With the holiday season in full swing, many people are going to make long car journeys, and for these to go smoothly, it is very important to pay attention to what you eat before setting off and during your trip. Eating the wrong food can cause drowsiness, fatigue, anxiety or stomach upsets that affect your concentration, which can considerably increase the risk of having an accident. In the words of Dr. Mari Carmen López of the SEAT CARS medical centre, “it's not good enough to tell yourself it'll go away soon; you have to be in full control of your faculties and stay as comfortable as possible, and that includes eating the right food.”
Kilocalories at the wheel
Driving is an activity that burns from 1,000 to 1,350 kcal a day, similar to resting. For this reason, a driver does not require a large intake of food, but rather should limit it to 2,000 / 2,500 kcal per day. But “you should never get behind the wheel on an empty stomach, as you could suffer low blood sugar and dizziness. Furthermore, hunger pangs diminish your attention span as you mind is on other things”, explains Dr. López.
Small quantities at regular intervals
Large meals lead to drowsiness, abdominal pains, heartburn and gas, all symptoms that alter your ability to concentrate. After lunch, for example, it has been demonstrated that performance decreases by 10%. Dr. López recommends “making frequent stops and eating small quantities, and after the main meal, walk around for 15 minutes or take a nap to clear your head.”
Foods to avoid
Pasta, rice, onions and tomatoes do not make good driving companions.
Deep-fried, batter-fried, spicy food and sauces can become obstacles for safe driving. At the wheel it is also best to steer clear of rice, beans and pasta. As driving is an activity that does not require a significant calorie intake, it is best not to eat too many carbs as they cause bloating. Besides, they digest easily and make you feel hungry again very soon. Eating too much of citric fruits, onions and tomatoes, even though they are healthy, causes acid indigestion, so it is best to avoid them with a full day of driving ahead.
H2O, the essential fuel
Dehydration is just as dangerous for a driver as being under the influence of alcohol.

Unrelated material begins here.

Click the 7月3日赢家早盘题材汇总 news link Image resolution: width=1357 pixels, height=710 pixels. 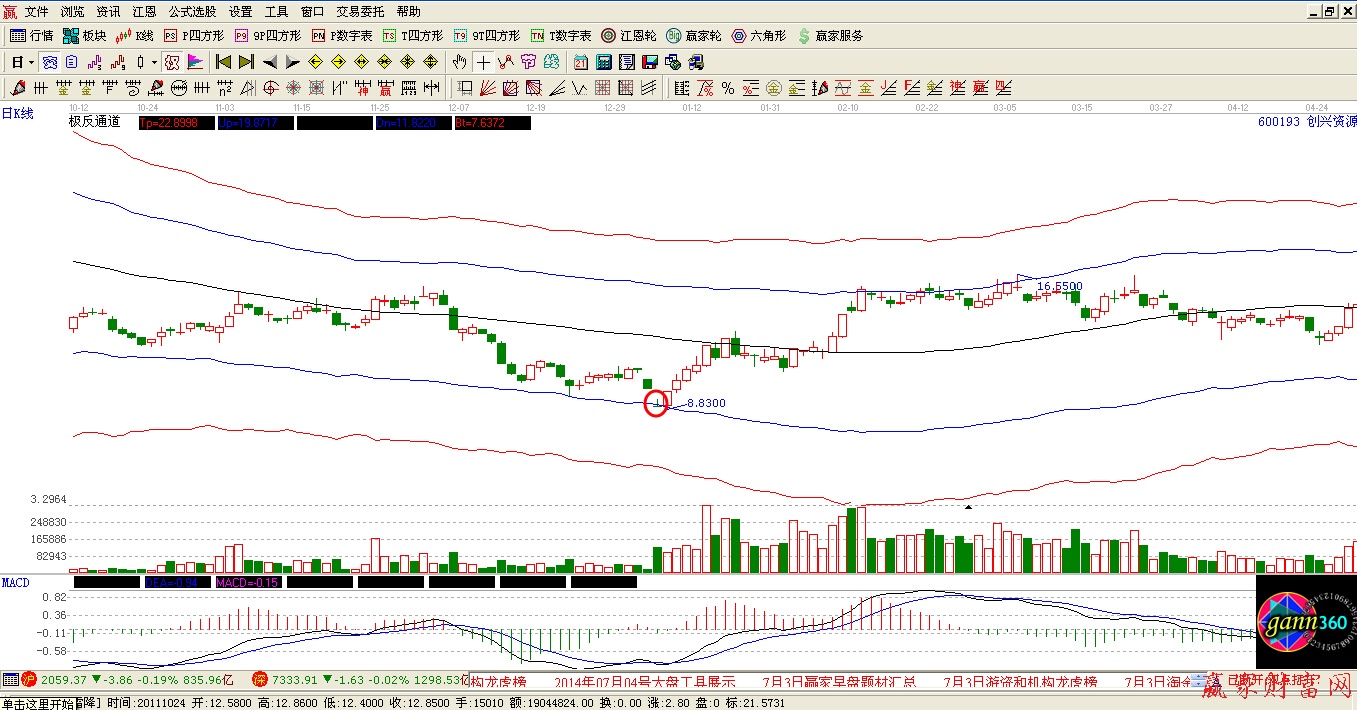point(839,681)
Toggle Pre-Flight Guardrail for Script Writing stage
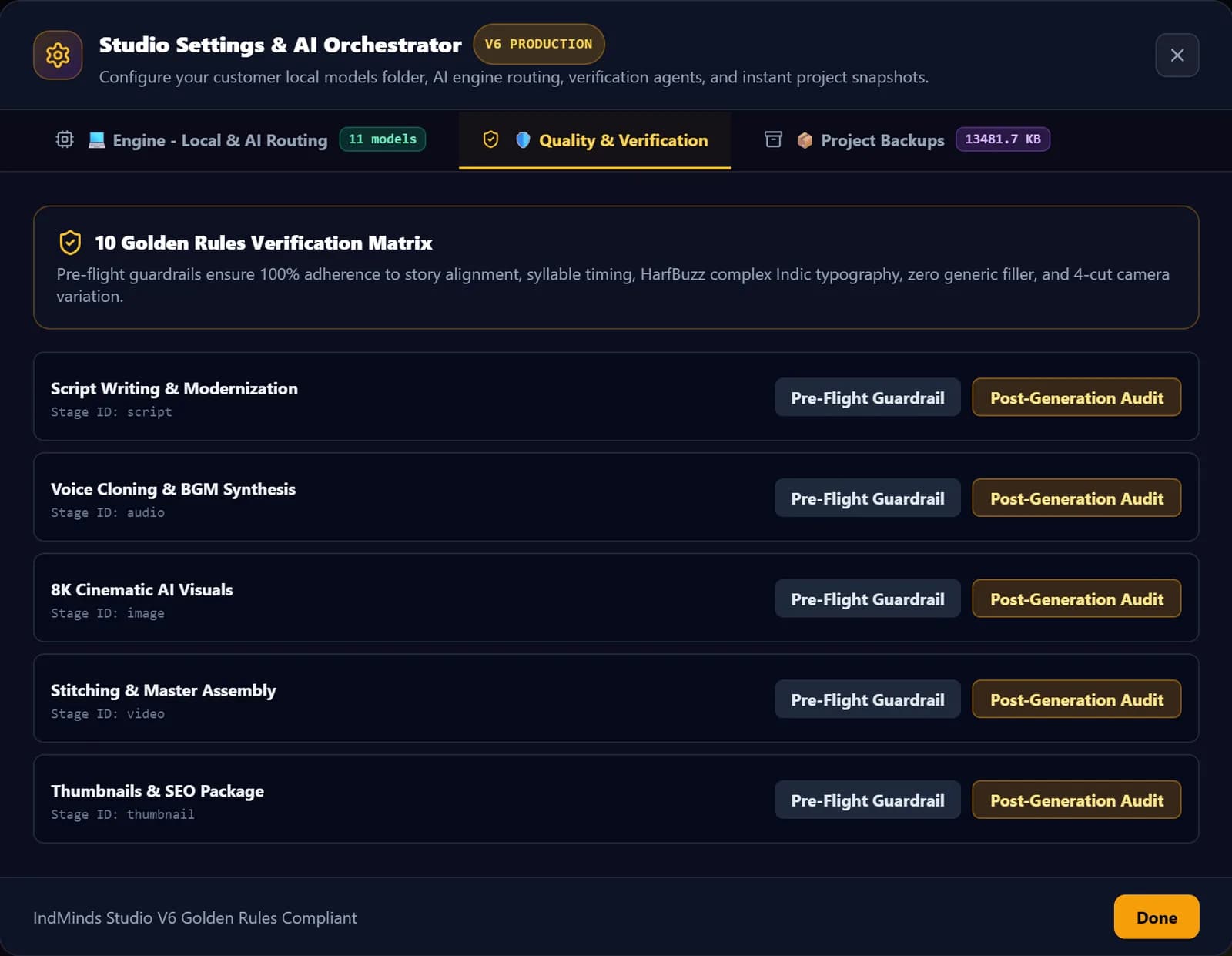1232x956 pixels. tap(868, 397)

According to a study published by Loughborough University (UK) and the European Hydration Institute, drivers who are not adequately hydrated makes mistakes similar to those with a blood alcohol level of 0.8 g/l, as if they had drunk 4 glasses of wine. The most common are involuntary lane departures, late braking reflexes and easing onto the shoulder. According to Dr. López, “dehydration can lead to dizziness, vomiting and in the most extreme cases, loss of consciousness.” For this reason it is essential to drink fluids, especially in hot weather and at each stop. Water is the best option, but it can be mixed with fruit juice or soft drinks. As far as caffeine goes, Dr. López points out that “a couple of coffees or teas during the day might help you stay alert, but more than that can give you the jitters.” Energy drinks while driving are absolutely inadvisable.
Can you eat or drink while driving?
Most European traffic rules do not expressly prohibit this. However, both can cause distractions and restrict freedom of movement. A study by the University of Leeds (UK) concludes that reaction time while eating goes down by up to 44%. In Spain, for example, drivers caught eating or drinking face a fine of €200; £100 in the UK and the loss of three points on their driving licence. Therefore, rest stops should be used to eat and replenish fluids.
Menu for drivers:
- Two slices of toast with cooked ham or cheese
- Piece of fruit
- Coffee or tea
- Vegetarian sandwich and water
- Grilled or roast meat or fish
- Water and coffee or tea
- Fruit, yogurt and water
Dr. López suggests this menu because “it supplies sufficient nutrients and is light enough to prevent heavy digestions and stomach problems.”